Sure he’d just broken a litany of Dan Marino’s records but he was reckless, undisciplined and broke an interception record at 37 it took George Blanda 48 years to set. Some call him a riverboat gambler, I know him as the human equivalent of  one of Siegfried and Roy’s white tigers. He could be your teams savior one moment  and the next moment pull a complete 180 and maul your season. Green Bay and Minnesota found out late in January of 2008 and 2010.

Then came, the move to New York and the hype he carried came along with him. Around that time, the tide of opinion surrounding him changed for everyone including me.

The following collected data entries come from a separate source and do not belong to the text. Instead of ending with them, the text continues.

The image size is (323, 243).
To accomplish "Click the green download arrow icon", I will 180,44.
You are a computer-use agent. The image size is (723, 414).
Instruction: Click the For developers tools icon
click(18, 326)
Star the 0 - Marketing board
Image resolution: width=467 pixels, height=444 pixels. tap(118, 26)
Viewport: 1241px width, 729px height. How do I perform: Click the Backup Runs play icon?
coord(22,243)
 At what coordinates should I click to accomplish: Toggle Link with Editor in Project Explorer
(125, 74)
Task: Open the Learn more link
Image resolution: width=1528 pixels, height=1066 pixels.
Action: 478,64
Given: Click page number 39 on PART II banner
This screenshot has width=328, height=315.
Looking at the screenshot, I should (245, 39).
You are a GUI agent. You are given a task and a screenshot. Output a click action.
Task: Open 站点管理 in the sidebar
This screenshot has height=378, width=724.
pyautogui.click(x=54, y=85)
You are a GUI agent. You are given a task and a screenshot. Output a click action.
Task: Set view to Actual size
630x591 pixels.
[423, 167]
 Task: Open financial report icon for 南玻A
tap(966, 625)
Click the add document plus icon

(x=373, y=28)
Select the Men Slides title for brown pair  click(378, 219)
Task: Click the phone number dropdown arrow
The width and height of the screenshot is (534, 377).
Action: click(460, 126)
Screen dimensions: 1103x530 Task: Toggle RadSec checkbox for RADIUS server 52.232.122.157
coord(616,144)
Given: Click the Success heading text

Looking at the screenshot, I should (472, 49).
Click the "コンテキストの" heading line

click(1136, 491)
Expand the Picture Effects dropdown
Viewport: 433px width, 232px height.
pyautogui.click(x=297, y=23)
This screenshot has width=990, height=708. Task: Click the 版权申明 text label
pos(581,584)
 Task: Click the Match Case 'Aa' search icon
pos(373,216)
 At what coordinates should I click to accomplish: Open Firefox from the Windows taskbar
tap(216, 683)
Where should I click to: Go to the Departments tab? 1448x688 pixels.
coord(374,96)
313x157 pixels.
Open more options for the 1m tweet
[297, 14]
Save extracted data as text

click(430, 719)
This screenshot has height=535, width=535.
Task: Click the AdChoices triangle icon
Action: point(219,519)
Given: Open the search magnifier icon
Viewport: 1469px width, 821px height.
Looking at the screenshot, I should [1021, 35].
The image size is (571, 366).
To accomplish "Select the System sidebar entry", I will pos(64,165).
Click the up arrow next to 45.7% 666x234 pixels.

Yesterday, Bomani Jones actually called Favre’s 297 game streak narcissistic. His logic? Because there’s no way that in 18 years, there wasn’t a backup who could perform better than a banged up Favre. By that same thought process, Kirk Gibson was an egotistical jerk for hitting a walk off homerun with two outs left in Game One of the ’88 World Series and then limping around the bases.

As for the retirement threats Favre shouldn’t have walked away in 2007 for the same reason I knew he wouldn’t walk away after the NFC Championship. He didn’t walk away from either season in a blaze of glory. Instead he would have retired with regret over his final throws. I’d imagine he can now sleep better without the what if scenarios.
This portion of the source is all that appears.